BEGIN SOURCE DOCUMENT
# Bodywork trim



## Paul Munroe (10 mo ago)

I have an '02 Swift Suntor 590RL and it seems to have developed a leak from the trim along the edge if the roof. Can anyone advise me on resealing it please?


----------



## Pudsey_Bear (Sep 25, 2008)

Clean it out as best you can and use Sikaflex to re-seal it, not sure which one though.


----------



## dghr272 (Jun 14, 2012)

I’d use 221 rather than 512, they are both adhesives but 512 adheres really really firmly making it difficult to remove if it ever needs attention. 221 is also an adhesive and sealer but is easier to clean out if the need ever arises. 512 also needs a minimum depth of bed to adhere correctly.

It’s really important to clean and degrease the areas before applying any sealant, I’ve used meths previously as a degreaser, although sikaflex do have a degreasing product.

Terry

Edit: Oops, welcome to MHF Paul


----------



## JanHank (Mar 29, 2015)

When I read the opening heading my answer was, it used to be year ago :grin2:


----------



## Paul Munroe (10 mo ago)
END SOURCE DOCUMENT
__LIST OF TASKS__
- a) In the roof trim thread, what model of vehicle does Paul Munroe have?
- b) Which usernames post in the roof trim thread? List each one once.
- c) Supply the post by Paul Munroe that comes under the final heading of the roof trim thread.
BEGIN MATERIAL SUPPLIED
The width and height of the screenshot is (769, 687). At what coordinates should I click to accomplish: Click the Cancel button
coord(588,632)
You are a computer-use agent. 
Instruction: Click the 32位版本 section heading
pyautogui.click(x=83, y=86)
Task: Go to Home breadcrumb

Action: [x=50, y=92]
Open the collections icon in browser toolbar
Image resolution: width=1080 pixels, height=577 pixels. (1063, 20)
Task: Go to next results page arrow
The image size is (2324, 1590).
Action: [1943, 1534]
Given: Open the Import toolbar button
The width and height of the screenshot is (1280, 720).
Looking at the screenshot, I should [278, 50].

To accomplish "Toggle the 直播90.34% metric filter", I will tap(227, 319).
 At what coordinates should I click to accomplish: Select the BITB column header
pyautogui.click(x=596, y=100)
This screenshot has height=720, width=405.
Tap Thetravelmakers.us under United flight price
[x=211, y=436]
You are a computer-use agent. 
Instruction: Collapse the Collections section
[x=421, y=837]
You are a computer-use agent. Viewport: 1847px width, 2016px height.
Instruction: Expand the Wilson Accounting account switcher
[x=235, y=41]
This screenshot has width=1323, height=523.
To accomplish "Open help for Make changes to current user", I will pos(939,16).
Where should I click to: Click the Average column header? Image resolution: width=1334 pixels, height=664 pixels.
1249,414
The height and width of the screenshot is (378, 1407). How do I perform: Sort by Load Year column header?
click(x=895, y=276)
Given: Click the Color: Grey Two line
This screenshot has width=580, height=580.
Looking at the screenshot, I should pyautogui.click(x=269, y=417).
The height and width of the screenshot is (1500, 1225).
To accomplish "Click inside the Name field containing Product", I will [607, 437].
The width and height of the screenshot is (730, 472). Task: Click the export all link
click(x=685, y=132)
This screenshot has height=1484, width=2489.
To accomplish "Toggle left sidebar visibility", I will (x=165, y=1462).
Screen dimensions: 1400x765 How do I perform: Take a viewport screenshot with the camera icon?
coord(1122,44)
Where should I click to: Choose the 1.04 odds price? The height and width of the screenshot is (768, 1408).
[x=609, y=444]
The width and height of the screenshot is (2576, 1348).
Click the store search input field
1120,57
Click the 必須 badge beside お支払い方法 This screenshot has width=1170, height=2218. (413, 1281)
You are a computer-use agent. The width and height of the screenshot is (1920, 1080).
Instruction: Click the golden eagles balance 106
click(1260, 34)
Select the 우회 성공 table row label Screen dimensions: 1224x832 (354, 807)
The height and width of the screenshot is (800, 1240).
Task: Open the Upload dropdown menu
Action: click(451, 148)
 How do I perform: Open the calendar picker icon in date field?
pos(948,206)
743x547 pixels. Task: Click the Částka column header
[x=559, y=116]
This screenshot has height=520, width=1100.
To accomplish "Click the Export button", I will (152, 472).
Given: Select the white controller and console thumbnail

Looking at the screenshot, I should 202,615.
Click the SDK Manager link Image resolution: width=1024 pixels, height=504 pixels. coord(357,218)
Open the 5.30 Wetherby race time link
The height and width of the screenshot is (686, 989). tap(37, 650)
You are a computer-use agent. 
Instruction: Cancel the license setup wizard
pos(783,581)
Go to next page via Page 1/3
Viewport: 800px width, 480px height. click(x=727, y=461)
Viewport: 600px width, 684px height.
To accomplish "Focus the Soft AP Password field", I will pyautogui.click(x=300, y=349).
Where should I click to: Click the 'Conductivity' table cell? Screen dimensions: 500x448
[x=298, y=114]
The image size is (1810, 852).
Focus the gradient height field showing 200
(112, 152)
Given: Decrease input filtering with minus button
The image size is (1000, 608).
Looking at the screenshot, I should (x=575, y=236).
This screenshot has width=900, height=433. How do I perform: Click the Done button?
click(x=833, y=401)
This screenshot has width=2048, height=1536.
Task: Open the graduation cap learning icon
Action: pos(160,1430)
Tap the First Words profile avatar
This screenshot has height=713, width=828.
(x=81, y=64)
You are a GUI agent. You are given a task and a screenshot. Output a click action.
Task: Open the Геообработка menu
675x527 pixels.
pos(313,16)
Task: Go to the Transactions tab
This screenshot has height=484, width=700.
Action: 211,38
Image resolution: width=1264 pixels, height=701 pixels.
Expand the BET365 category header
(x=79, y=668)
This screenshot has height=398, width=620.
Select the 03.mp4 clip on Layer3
END MATERIAL SUPPLIED
__FINAL RESULTS__
- a) An '02 Swift Suntor 590RL.

- b) Paul Munroe, Pudsey_Bear, dghr272, JanHank

- c)
dghr272 said:


> I'd use 221 rather than 512, they are both adhesives but 512 adheres really really firmly making it difficult to remove if it ever needs attention. 221 is also an adhesive and sealer but is easier to clean out if the need ever arises. 512 also needs a minimum depth of bed to adhere correctly.
> 
> It's really important to clean and degrease the areas before applying any sealant, I've used meths previously as a degreaser, although sikaflex do have a degreasing product.
> 
> ...


Thank you Terry, I do have some 512, but as you say, the depth I have to fill on the rail is minimal so maybe the 221 will be better? 
I have ordered some Sika Activator 205, which is a cleaner and prep for the Sikaflex.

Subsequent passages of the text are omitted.